• [WHAT THE TASK ASKS]: Retype everything from the line containing "You are a computer-use agent." down to the line containing "pos(285,162)", both included, and leave out the pictures.

• [SOURCE RECORDS]:
■ ■ ■ ■ ■

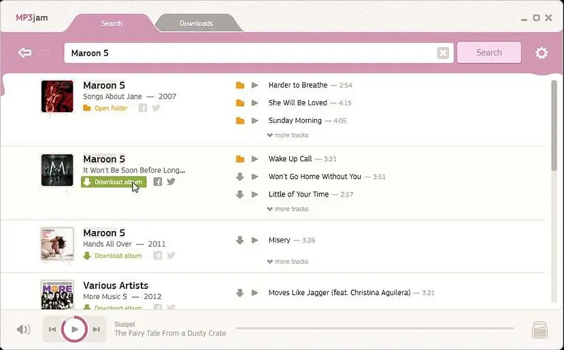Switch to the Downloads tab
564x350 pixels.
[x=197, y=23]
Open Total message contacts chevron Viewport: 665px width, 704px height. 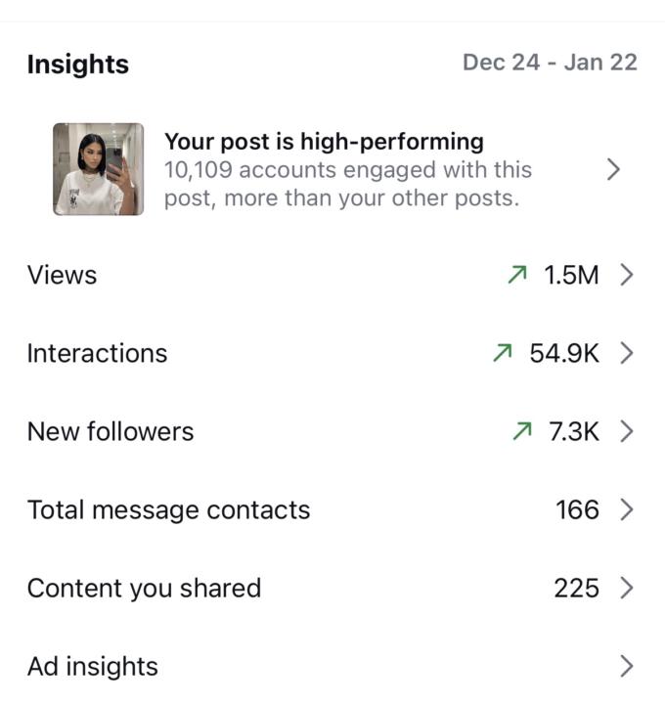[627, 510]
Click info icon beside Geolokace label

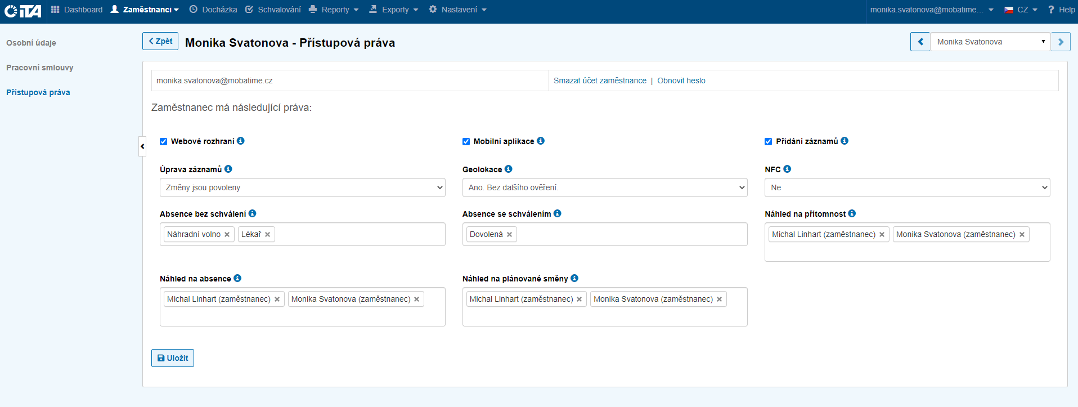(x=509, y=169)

■ ■ ■ ■ ■

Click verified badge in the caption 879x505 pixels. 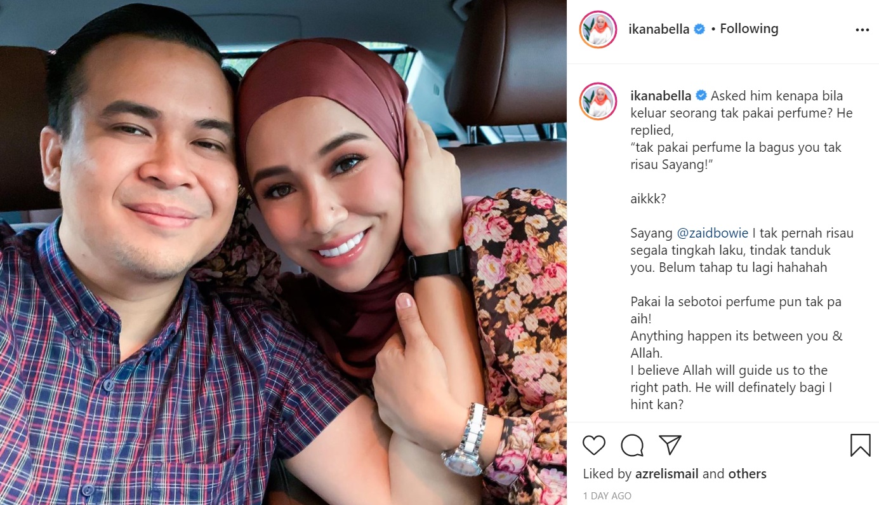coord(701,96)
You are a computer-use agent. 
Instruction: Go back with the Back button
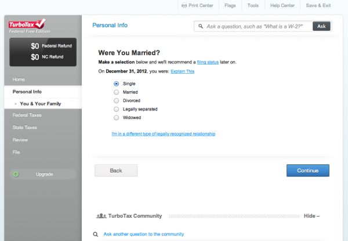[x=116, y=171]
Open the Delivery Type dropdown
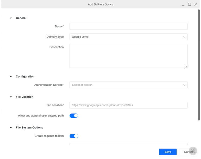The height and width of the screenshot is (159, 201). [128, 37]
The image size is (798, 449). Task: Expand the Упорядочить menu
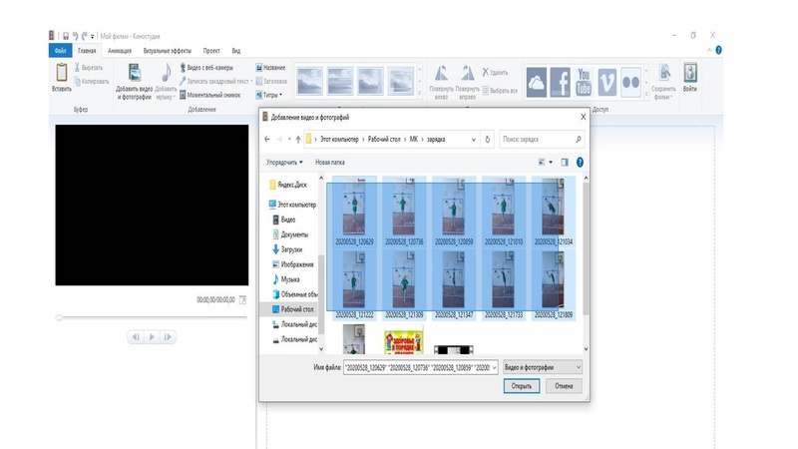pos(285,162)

■ ■ ■ ■ ■

• [RESPONSE]:
You are a computer-use agent. 
Instruction: Go back with the Back button
[x=116, y=171]
Open the Delivery Type dropdown
The height and width of the screenshot is (159, 201). [128, 37]
The image size is (798, 449). Task: Expand the Упорядочить menu
pos(285,162)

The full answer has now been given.